Monday, June 22, 2020

LIVING IN SCRIPTURE: "This Strange Image"

I've been living in Genesis the last couple of weeks: the great priestly creation story, and then the tale about Sarah and Isaac, Hagar and Ishmael.  Old stories.  Stories that stir in a very deep place.  

A couple reflections tonight:

Genesis 21
First, the creation story is the latter of the two.  The tale about Hagar and Ishmael, and their banishment and survival in the wilderness--this is the older, more ancient.  But in the wisdom of the redactors, from the vantage point of exile, the creation story is proclaimed first.  Obviously, this works chronologically; but I think it's more nuanced than just that.  I think the priestly story of creation ("Let us make humankind in our own divine image!") is something like the melody line that weaves the entire Genesis collection together.  All of these human beings--brave and busted, failed and flawed, faithful and blessed--bear the image of God.  And not just indiviually--but together!  A strange community of faith and faithfulness (and sin and brokenness) stitched together across generations.

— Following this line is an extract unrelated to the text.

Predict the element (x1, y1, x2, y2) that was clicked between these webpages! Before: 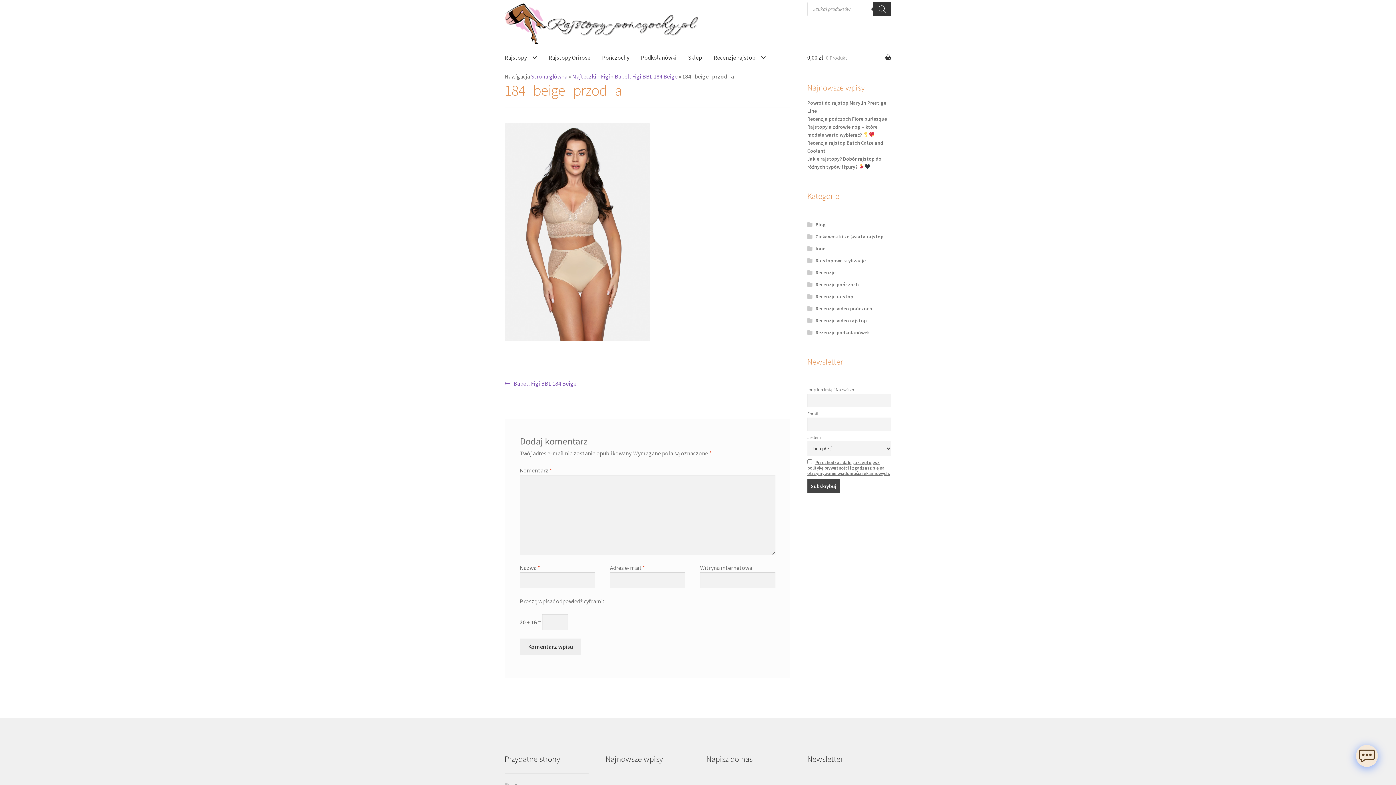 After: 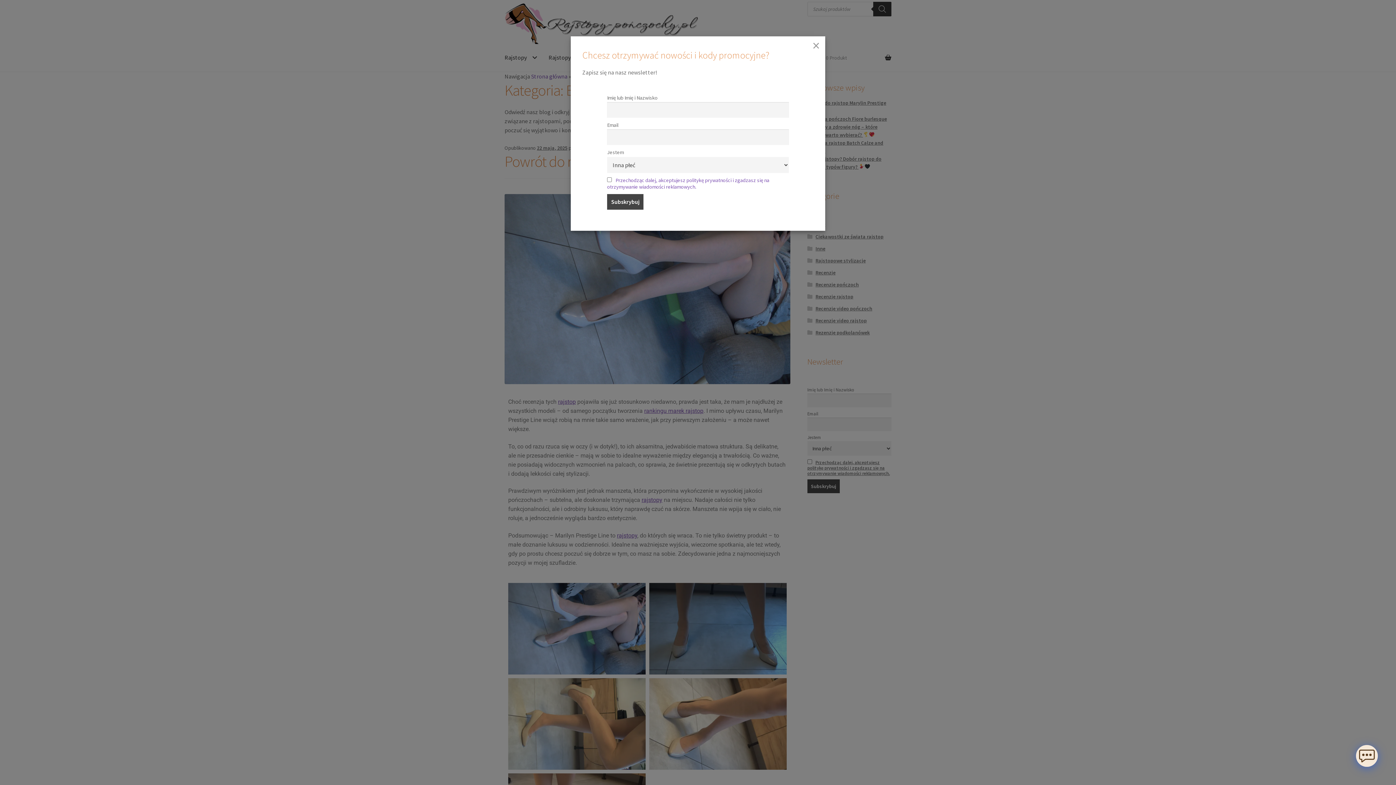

And if this is so, we have to read the complicated story of Abraham and Sarah, and Sarah and Hagar, and Isaac and Ishmael, and Hagar and Ishmael (banished into exile!)--as part of the very same narrative, illuminated by the very same blessing, all of them bearing together the image of a complex, broken God.  Abraham dismissed Hagar and Ishmael (yielding to the systemic sins and injustice of his time, perhaps)--but we cannot.  

Because we read Genesis from Chapter 1 forward.  Because we live in the world sanctified and illuminated by the priestly creation story.  "Let us make humankind in our own divine image!"  Because we know--or because we choose to BELIEVE--that Hagar bears the image of God every bit as remarkably as Sarah does, and Ishmael bears the image of God every bit as beautifully as Isaac does.  In fact, we know that they all bear that divine image TOGETHER--a human community, undivided in the grace and love of God.

So, let's hear it for the redactors.  Let's hear it for the storytellers who gathered the stories and arranged them with purpose, grace and love.